In an application I'm writing, the format of an identifier is DDDDDD-DDDD where D is digit. In certain cases the identifier is not yet known. I thought I'd display such a "NULL" instance as ??????-???? instead of just a blank field. I was very surprised to find out that the UI displayed it as ????~????. WTF? I start debugging CString et al to see if I was using some hidden/unknown escape sequence. No such thing. I really didn't expect to find anything like that, but I don't want any loose ends. Then I tried concatenating a CString into ??????-????, and it worked. So it could not have triggered some kind of escape code in the UI (a BCGSoft list control in this case). Then it dawns on me that the compiler must be the culprit for some reason. I declare const char* lpsz = "??????-????"; and lo and behold, the debugger displays lpsz as ????~????. Then I remembered the trigraphs - an old feature that I suspect FEW programmers have ever used. Turns out that ??- is the trigraph for ~. I thought this must surely be a compiler bug - why is the compiler messing with my strings? According to http://en.wikipedia.org/wiki/Digraphs_and_trigraphs[^], trigraphs are detected at stream level. A trigraph is not by itself a token! It is detected and replaced inline of the text stream, and will therefore be picked up in both code AND strings. Digraphs it turns out, are only detected on token level, meaning that strings are untouched.

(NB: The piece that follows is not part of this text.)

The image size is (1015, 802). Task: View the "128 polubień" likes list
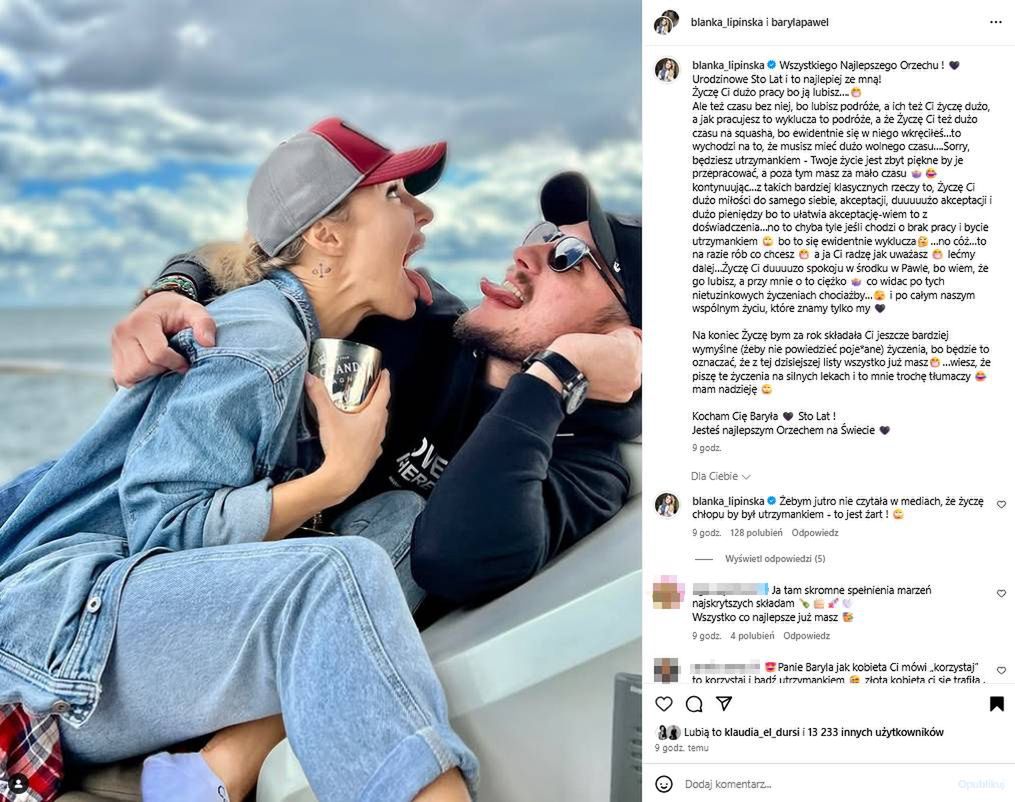click(756, 533)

-- Kein Mitleid Für Die Mehrheit

benjymous

They get detected in *comments* too, which can cause much hillarity

Help me! I'm turning into a grapefruit! Buzzwords!

Jorgen Sigvardsson

I'm hoping they are removed in the new C++ standard. If you can't type ordinary C++ symbols, you should switch terminal, NOT your sanity for typability! (is that a word? :-D)

-- Kein Mitleid Für Die Mehrheit

Saurabh Garg

Cool, I didn't even knew about trigraphs. -Saurabh

supercat9

BTW, it's often useful to split strings into separate quote-delimited parts that will be assembled at compile-time. For example, printf("\xAE" "abracadabra" "\xAF");will compile whereas "\xAEabracadabra\xAF" will likely either not compile or else yield a different string. Since ??" is not a trigraph, splitting string literals after double question marks should avoid trouble.

peterchen

Amazing how long you can do C++ without knowing suhc things... :D

Agh! Reality! My Archnemesis![^]
| FoldWithUs! | sighist | µLaunch - program launcher for server core and hyper-v server.

Lost User

I had come across this issue some years ago when trying to write C code from an IBM 3270 (?) terminal. IBM's keyboard was missing a few of the characters needed so the trigraph trick was the solution. I didn't realise it had actually become part of the language.

It's time for a new signature.